A good portion of you are running one of the many major marathons taking place over this next couple months: Berlin is this weekend, London next weekend, Chicago and Boston the week after that, and NYC on November 7.

As people do for these races, many of you are probably in an overthinking sense of semi-panic about getting trained and ready for these races. I’ve seen multiple accounts of people now injured ahead of these races, so I know the following advice is relevant.

Most of you are now about 2-3 weeks out from your race. This is now the time you should be tapering, not training hard or long.

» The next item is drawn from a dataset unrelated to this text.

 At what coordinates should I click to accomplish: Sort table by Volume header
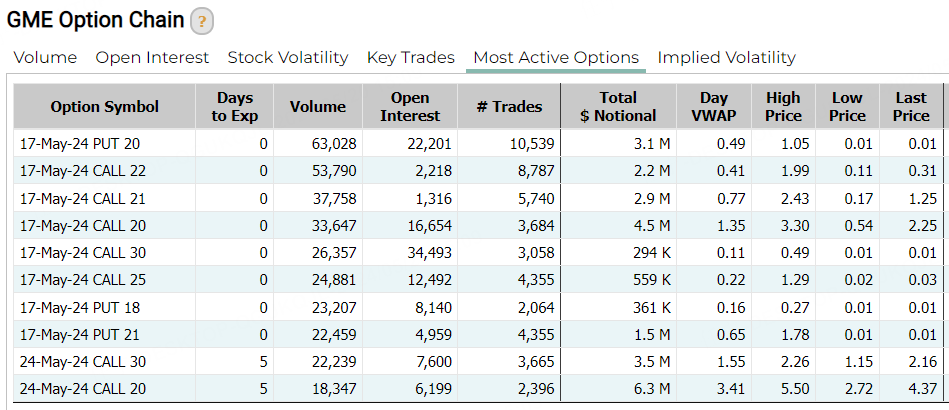[318, 107]
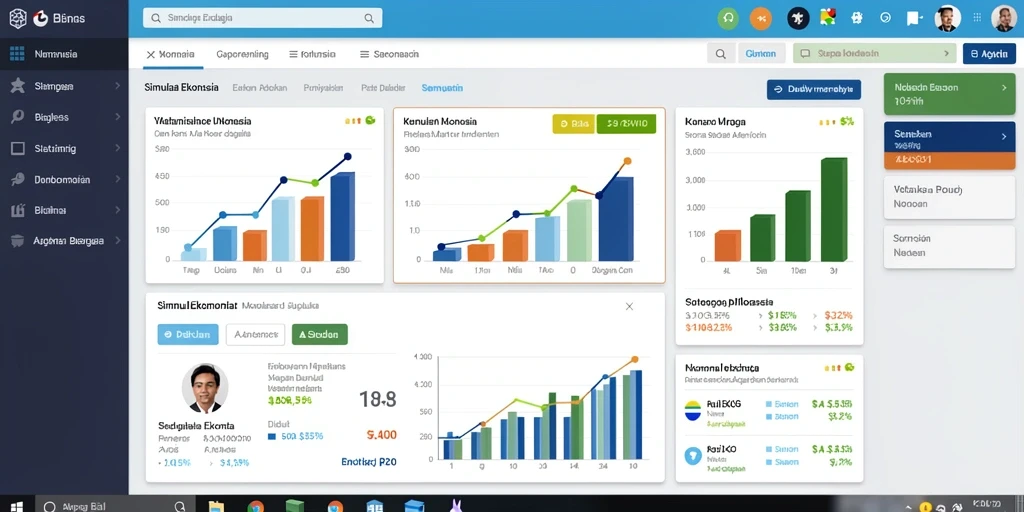Viewport: 1024px width, 512px height.
Task: Open the apps grid dots icon
Action: pyautogui.click(x=978, y=18)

Don’t forget: Your body can only gain fitness adaptions from any individual workout after about 8-14 days. Anything you do within 8-10 days of the marathon will not manifest in any training benefits until after your marathon. Any hard workouts within 8-10 days won’t do anything other than tire you out and possibly get you injured.

Many argue for tapering within 3 weeks of a marathon, but I’m with Jonathan Savage on the ideal taper being 2 weeks, with a gradually reduced volume of running at mostly your goal marathon-pace, e.g. instead of a workout of track repeats you’re generally better off doing a few miles at marathon pace and calling it a day. So anyone 3 weeks out at least has through this weekend to train long or hard before they need to wind it down.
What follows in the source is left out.